Re: [alsa-devel] Need Help: Repeated Jackhammer noise after several hours of play and heavy cpu usage in snd_pcm_dmix_sync_area

20 Feb 2014

      Hi Gabe and Clemens, Thanks for your replies.
There is still some confusion about why alsa is behaving in this manner.
...
GDB is good for a lot of things, but solving problems in real-time systems (like audio) has never been one of them. So, chances are that gdb is the wrong tool for what you're trying to do.
A brief background:
Yes, you are right, gdb is not the proper tool. We are trying to solve
random jackhammer issue happening on some production systems. One way
to reproduce this is thread starvation for cpu which we are inducing
by either SIGSTOP/SIGCONT or gdb or lowering
the priority of sound thread.
...
This is probably because of all the 'catch-up' samples that are being mixed.
What we have observed is that when the process is freshly started and
has not run for significant amount of time,
sending SIGSTOP/SIGCONT to sound process properly stops and resumes sound.
However when run for over 12 hours, any starvation or stopping of
sound thread sends dmix into a tight loop inside
'snd_pcm_dmix_sync_area' function of pcm_dmix.c. Dmix calculates the
'size' that needs to be transferred to be a huge
value.
Here is the piece of code from snd_pcm_dmix_sync_area that starts the
size calculations:
/* calculate the size to transfer */
  /* check the available size in the local buffer
   * last_appl_ptr keeps the last updated position
   */
  size = dmix->appl_ptr - dmix->last_appl_ptr;
  if (! size)
    return;
  if (size >= pcm->boundary / 2)
    size = pcm->boundary - size;
    .
    .
    .
When the issue happens value of dmix->last_appl_ptr is greater than
dmix->appl_ptr and subsequent calcualtion of
size turns out to be very large number probably because of wrap around
behavior of unsigned arithmetic.
A typical case is:
dmix->appl_ptr = 217121792, dmix->last_appl_ptr = 233882624
size = 1018295296
This causes 'mix_areas' to be called repeatedly until this size is exhausted.
When process is running for shorter duration, dmix->appl_ptr is always
bigger than dmix->last_appl_ptr.
For eg. dmix->appl_ptr = 26124288, dmix->last_appl_ptr = 26123264
The software boundary is 1 GB.
...
Hmmm, this might be a bug in the dmix plugin.
So, is it possible that the buffer wrap around could cause the
pointer/size miscalcualtions inside dmix?
Is it expected to have dmix->last_appl_ptr greater than
dmix->appl_ptr? If so, why the issue seen only when
the thread is stopped.
Please suggest. Thanks.
Adarsh
On Thu, Feb 20, 2014 at 3:27 PM, Clemens Ladisch clemens@ladisch.de wrote:
...
Adarsh wrote:
...

However to disable the underruns, the

snd_pcm_sw_params_set_stop_threshold is set to 0x7fffffff
This does not disable underruns; it just disables stopping the device
when an underrun happens.
...
which is greater than boundary value.
Guess what happens on a 64-bit machine.
...
3.Period size is 1024 and buffer size is 2048.
Do you actually need that low a latency?
...

gdb is attached to the process and continued inside gdb.

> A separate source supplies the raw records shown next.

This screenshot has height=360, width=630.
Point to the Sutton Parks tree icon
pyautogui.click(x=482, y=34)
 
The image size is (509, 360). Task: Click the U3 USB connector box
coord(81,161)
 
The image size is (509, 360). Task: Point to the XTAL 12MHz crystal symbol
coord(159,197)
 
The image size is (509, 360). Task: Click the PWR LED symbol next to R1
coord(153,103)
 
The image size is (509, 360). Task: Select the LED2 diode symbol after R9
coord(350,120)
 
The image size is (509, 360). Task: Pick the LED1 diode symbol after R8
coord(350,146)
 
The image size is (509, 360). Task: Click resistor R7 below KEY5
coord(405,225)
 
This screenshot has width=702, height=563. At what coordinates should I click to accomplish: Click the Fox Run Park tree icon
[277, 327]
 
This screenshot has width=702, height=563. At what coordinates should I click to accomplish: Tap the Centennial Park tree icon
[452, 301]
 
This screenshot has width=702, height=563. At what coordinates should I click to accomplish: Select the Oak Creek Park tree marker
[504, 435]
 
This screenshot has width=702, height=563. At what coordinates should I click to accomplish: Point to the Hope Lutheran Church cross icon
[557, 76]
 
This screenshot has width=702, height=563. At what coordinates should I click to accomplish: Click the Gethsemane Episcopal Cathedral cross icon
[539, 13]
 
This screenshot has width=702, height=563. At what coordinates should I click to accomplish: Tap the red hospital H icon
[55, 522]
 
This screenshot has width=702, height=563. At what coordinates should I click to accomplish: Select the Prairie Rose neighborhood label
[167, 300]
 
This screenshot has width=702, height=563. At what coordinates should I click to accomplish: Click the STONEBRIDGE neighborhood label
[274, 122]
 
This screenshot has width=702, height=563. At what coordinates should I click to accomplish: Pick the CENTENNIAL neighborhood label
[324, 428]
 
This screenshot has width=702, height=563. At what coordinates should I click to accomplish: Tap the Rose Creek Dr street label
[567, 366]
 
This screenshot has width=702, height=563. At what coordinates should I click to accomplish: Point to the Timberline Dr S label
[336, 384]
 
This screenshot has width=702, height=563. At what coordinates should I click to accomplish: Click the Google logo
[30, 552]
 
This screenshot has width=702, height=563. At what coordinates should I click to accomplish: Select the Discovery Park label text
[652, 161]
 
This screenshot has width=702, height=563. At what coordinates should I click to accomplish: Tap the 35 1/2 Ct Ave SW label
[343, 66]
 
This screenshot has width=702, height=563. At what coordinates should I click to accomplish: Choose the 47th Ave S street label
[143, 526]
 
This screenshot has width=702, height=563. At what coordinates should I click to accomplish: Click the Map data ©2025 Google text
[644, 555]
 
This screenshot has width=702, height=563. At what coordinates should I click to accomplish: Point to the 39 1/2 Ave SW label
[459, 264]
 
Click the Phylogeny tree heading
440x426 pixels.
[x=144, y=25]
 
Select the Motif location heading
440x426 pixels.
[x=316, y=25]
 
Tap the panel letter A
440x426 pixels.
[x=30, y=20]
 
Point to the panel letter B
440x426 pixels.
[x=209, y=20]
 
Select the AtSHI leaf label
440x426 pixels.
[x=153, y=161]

This will result in an underrun.
When an underrun happens, the buffer is reported to contain less than
zero frames (i.e., the "avail" value is larger than the buffer size).
The program has to write samples _faster_ than normally to catch up.
Alternately, it could advance the pointer by calling snd_pcm_forward
(which might be a better idea because those samples won't be played
at the correct time anyway.)
You should reconsider setting the stop threshold.
...

At this point, the thread went into a tight loop taking >100% cpu

This is probably because of all the 'catch-up' samples that are being
mixed.
...
Stack trace shows that 'snd_pcm_dmix_sync_area' in pcm_dmix.c is taking a
very long time to return because the 'size' is
a large unsinged interger and mix_areas is getting called with 'transfer'
value of <=2048.
Hmmm, this might be a bug in the dmix plugin.
Regards,
Clemens